Ces analyses rapides du génome ont été rendues possibles grâce aux avancées majeures dans le séquençage haut débit de l’ensemble des gènes. Les technologies de nouvelle génération de séquençage haut débit de l’ADN, qui permettent l’étude de l’ensemble du génome d’un individu, sont apparues ces dernières années comme un outil de choix pour l’étude des maladies rares. Ces technologies de pointe sont déployées au CNRGH et ont déjà permis d’impliquer de nombreux gènes dans de nombreuses maladies. L’équipe de la FHU TRANSLAD du CHU Dijon-Bourgogne a été l’une des premières en France à démontrer l’intérêt du séquençage de l'exome (représentant 1% de la taille totale du génome) dans le diagnostic de pathologies sévères à révélation pédiatrique précoce, des anomalies du développement et de la déficience intellectuelle.

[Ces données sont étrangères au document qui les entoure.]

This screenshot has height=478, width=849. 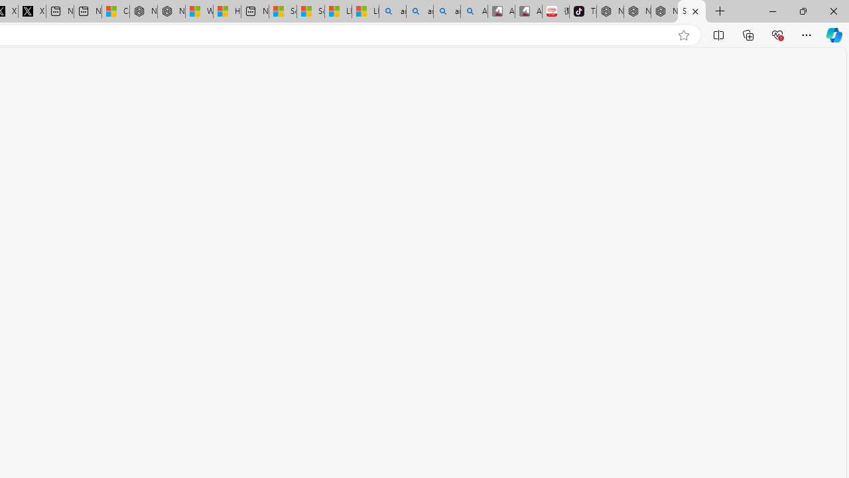 I want to click on 'All Cubot phones', so click(x=527, y=11).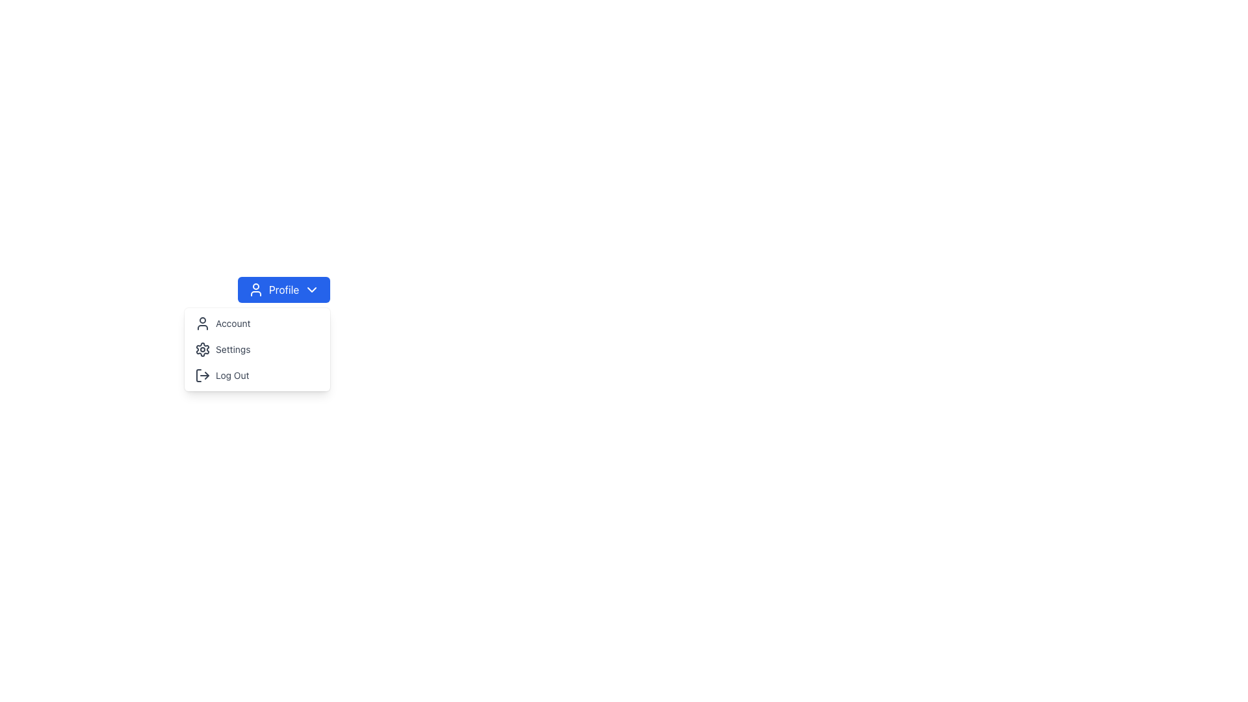 The width and height of the screenshot is (1248, 702). What do you see at coordinates (257, 376) in the screenshot?
I see `the 'Log Out' menu item, which is the third item in the dropdown menu under the 'Profile' button, to log out` at bounding box center [257, 376].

Le diagnostic des maladies rares en période néonatale
Les maladies rares (touchant moins d’une personne sur 2 000) constituent un enjeu majeur de santé publique car elles représentent environ 8 000 maladies et touchent plus de 3 millions de personnes en France. Majoritairement de révélation pédiatrique, elles sont responsables de 10 % des décès avant l’âge de 5 ans. Jusqu'à 80 % de ces maladies seraient d'origine génétique. L’établissement d’un diagnostic apporte de nombreux bénéfices aux patients et à leurs familles : clarifier la cause, proposer un pronostic plus précis, accéder à un traitement ou à des protocoles d’essais thérapeutiques, établir les risques de récurrence, éviter la redondance de nombreux autres tests diagnostiques, prévenir des futures complications connues, faciliter l’obtention d’aides spécifiques aux familles, et parfois de se mettre en lien avec d’autres familles affectées par la même pathologie.
L’obtention d’un diagnostic est un défi de taille pour des pathologies à révélation pédiatrique précoce et à évolution rapide, dont les causes génétiques sont très hétérogènes, telles que les épilepsies, les maladies du métabolisme, les cardiopathies, les pathologies musculo-squelettiques ou autres syndromes polymalformatifs. En effet, le diagnostic, posé précisément, permettrait
de modifier la prise en charge de l’enfant, qu’il s’agisse d’une
adaptation thérapeutique (par exemple dans le cas de maladies
métaboliques ou d’épilepsies), de l’adressage à un spécialiste de la
pathologie, d’une adaptation diététique, de la réalisation d’examens
complémentaires, et/ou de la réévaluation d’indication chirurgicale,
voire de la prise en compte de ce résultat dans une discussion de
poursuite des soins.
Le Plan National Maladies Rares 3 (PNMR3) prévoit de réduire l’errance diagnostique à une année, car elle est responsable d’ « une aggravation possible de l’état des malades, un retard sur les possibilités de conseil génétique et un gaspillage de ressources médicales (multiplicité des consultations diagnostiques) ».